> EXERCISE GOAL
Check each line of the records for "agent"; collect those that have it.

> TASK MATERIAL
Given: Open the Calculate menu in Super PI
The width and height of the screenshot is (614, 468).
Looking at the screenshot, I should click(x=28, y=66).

==

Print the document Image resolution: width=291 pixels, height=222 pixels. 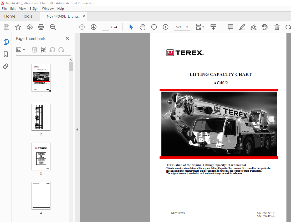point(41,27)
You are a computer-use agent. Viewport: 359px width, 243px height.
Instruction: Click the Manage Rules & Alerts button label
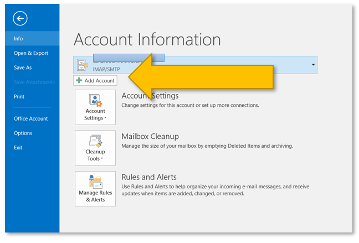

* * *

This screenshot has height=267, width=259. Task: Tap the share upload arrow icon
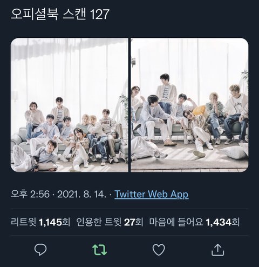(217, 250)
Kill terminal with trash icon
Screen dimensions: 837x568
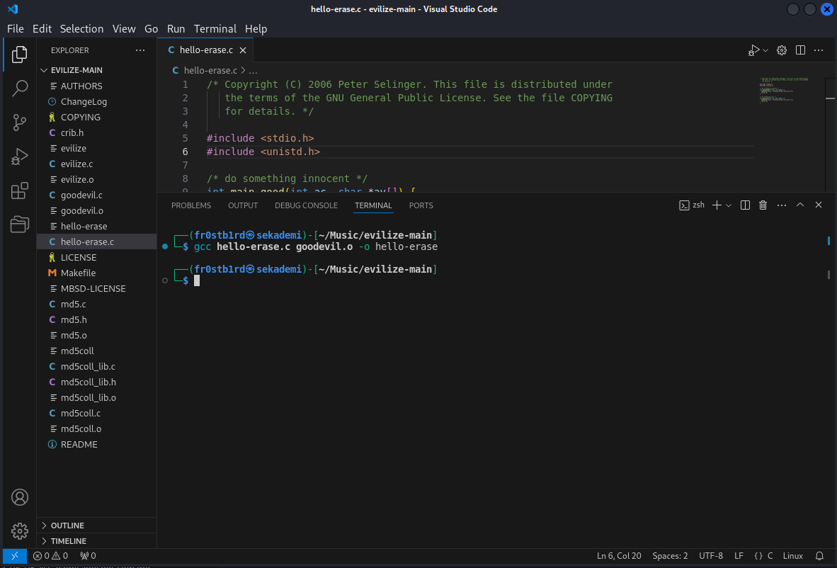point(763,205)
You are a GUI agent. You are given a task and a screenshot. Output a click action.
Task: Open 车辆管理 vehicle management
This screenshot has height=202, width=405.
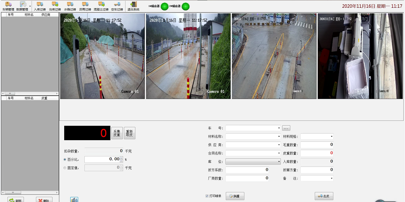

> ANSWER TO THE PROBLEM
You are a computer-use agent. Viewport: 359px width, 243px height.
You are a GUI agent. You are given a task and a screenshot. Output a click action.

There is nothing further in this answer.